Align the FD&C Act with Longstanding Timelines and Procedures Governing Application Reviews and Streamline Appeals When an application is Not Approvable

FDA proposes to amend the FD&C Act to codify longstanding timelines and procedures that are central to FDA’s review of new drug applications (NDAs) and abbreviated new drug applications (ANDAs). Specifically, FDA proposes to amend subsections 505(c) and (j) of the FD&C Act (21 U.S.C. 355(c) and (j)) to remove the 180-day timeframe to either approve the application or give the applicant notice of an opportunity for a hearing (NOOH) on whether the application is approvable. FDA proposes to reference the goals identified in commitment letters under the Prescription Drug User Fee Act (PDUFA) and Generic Drug User Fee Amendments (GDUFA). FDA also proposes to amend section 505(c) and (j) of the FD&C Act to expressly include (1) the filing and receipt determinations described in FDA’s regulations and (2) FDA’s longstanding complete response letter (CRL) procedures. FDA further proposes to enhance efficiency by replacing the hearing-related processes described in section 505(c) and (j) of the FD&C Act with an appeal process modeled after the expedited withdrawal procedures for accelerated approval described in section 506(c)(3)(B) of the FD&C Act. 
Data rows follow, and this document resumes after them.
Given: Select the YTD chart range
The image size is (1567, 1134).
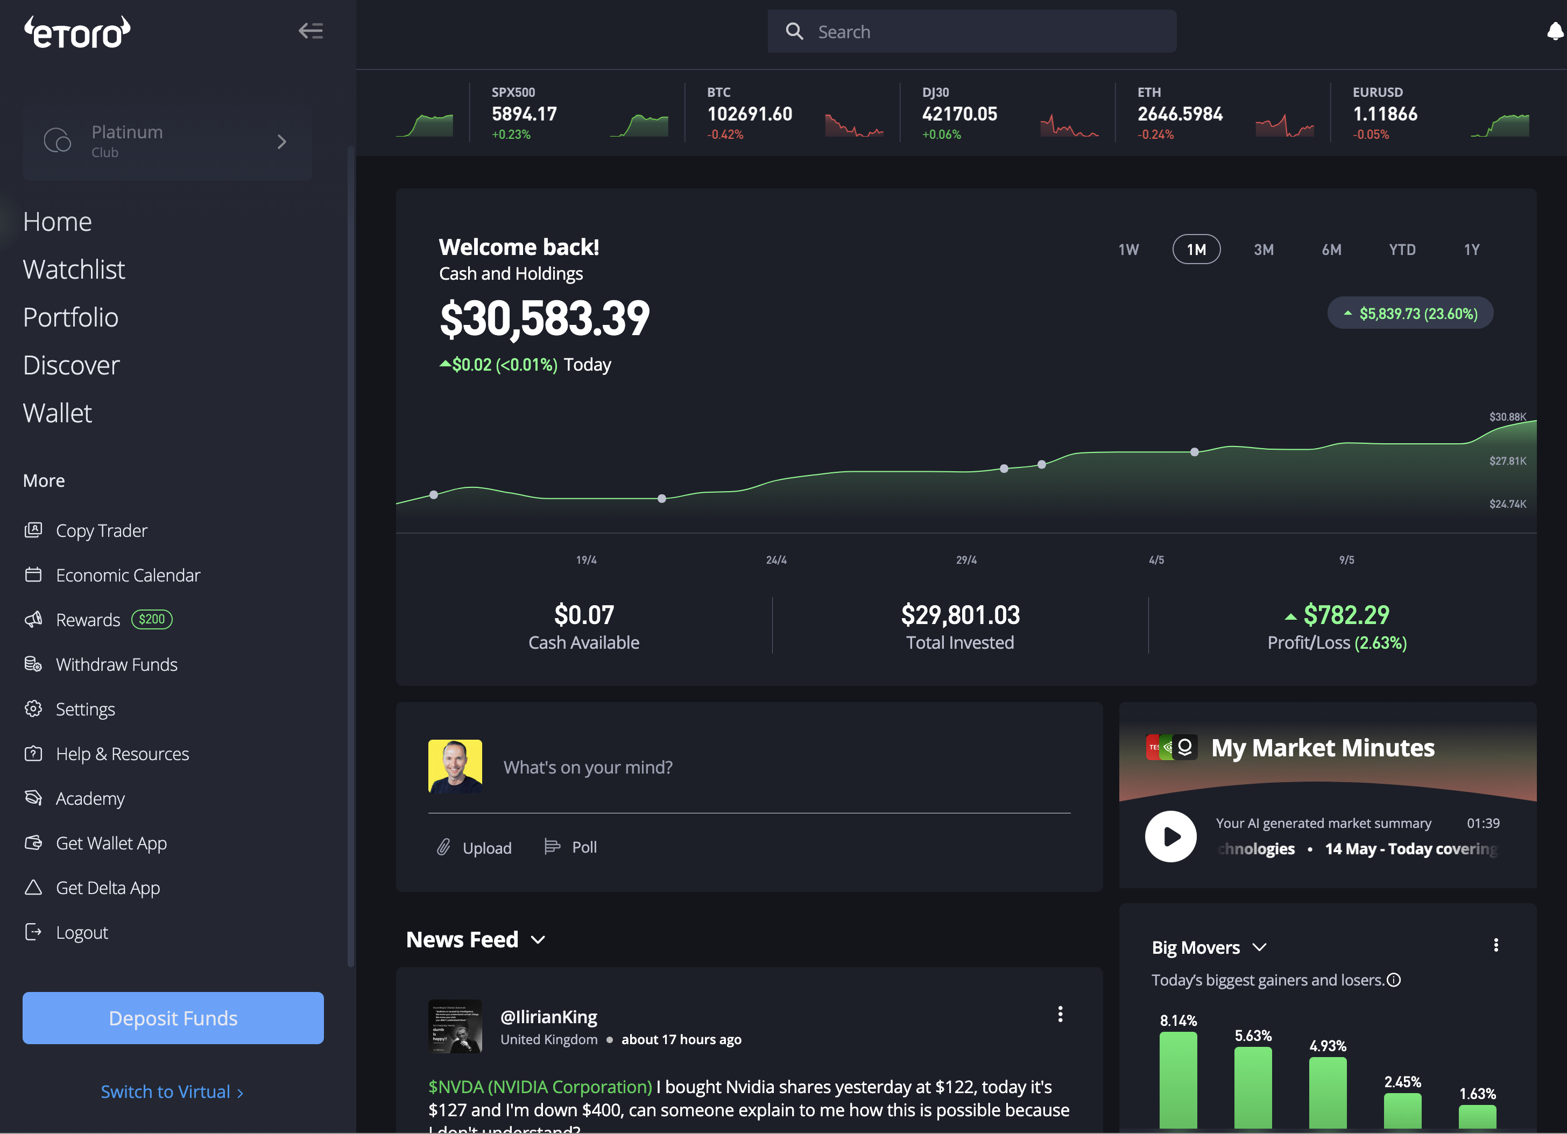Looking at the screenshot, I should tap(1402, 249).
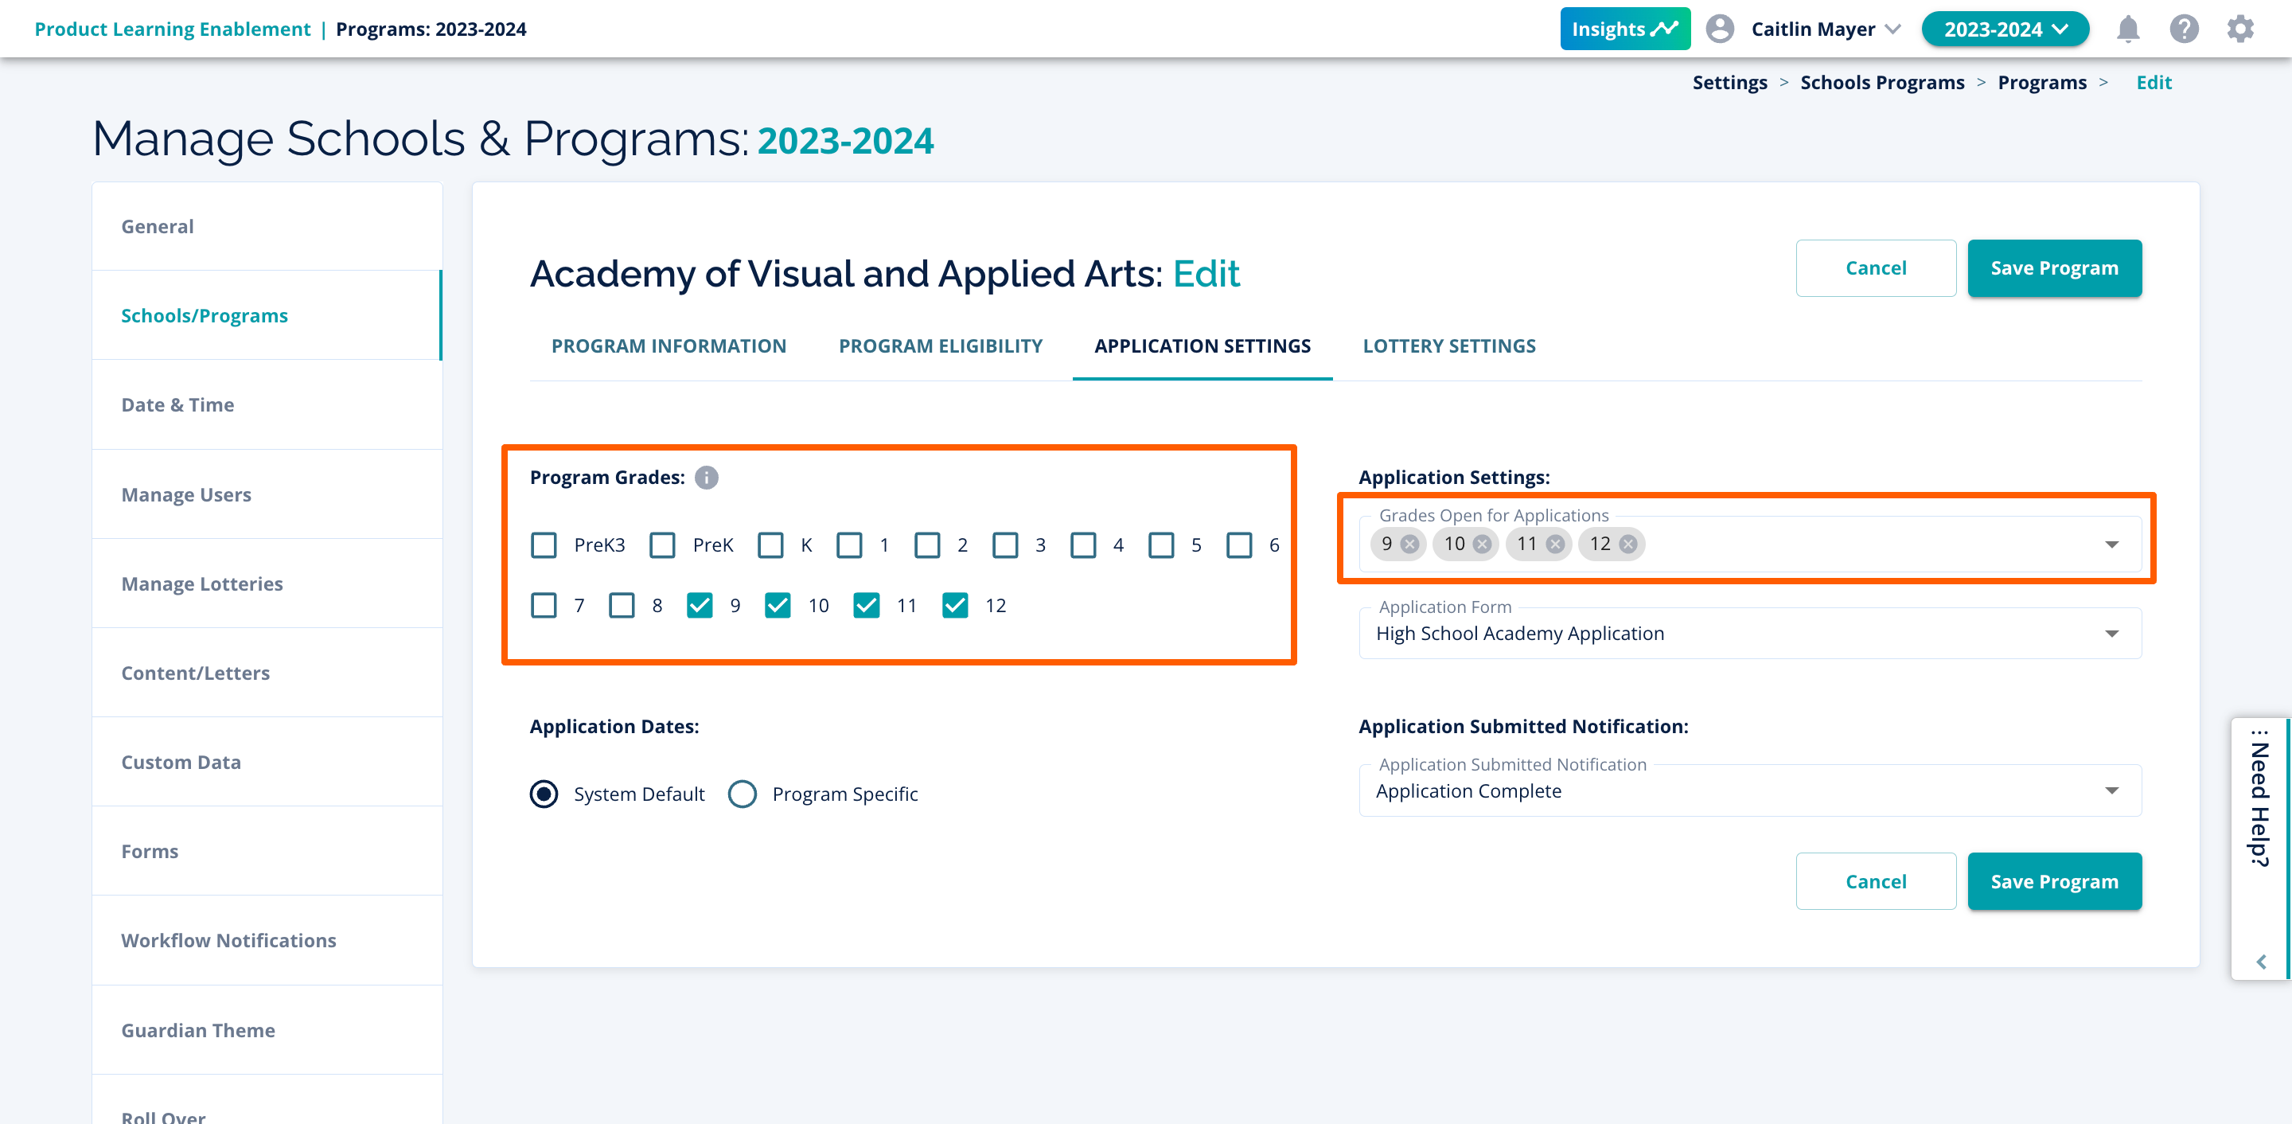Viewport: 2292px width, 1124px height.
Task: Click the user profile avatar icon
Action: [1719, 29]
Let’s call this legislative proposal the “Anti-Vanda Proposal,” as it appears to be an effort to legislatively address some of the litigations filed by Vanda Pharmaceuticals, Inc.  As we previously posted, Vanda has been anything-but-shy about suing FDA about anything and everything.  This includes Vanda’s February 2024 Complaint effectively challenging FDA’s PDUFA performance goals given the 180-day statutory review clock for marketing applications.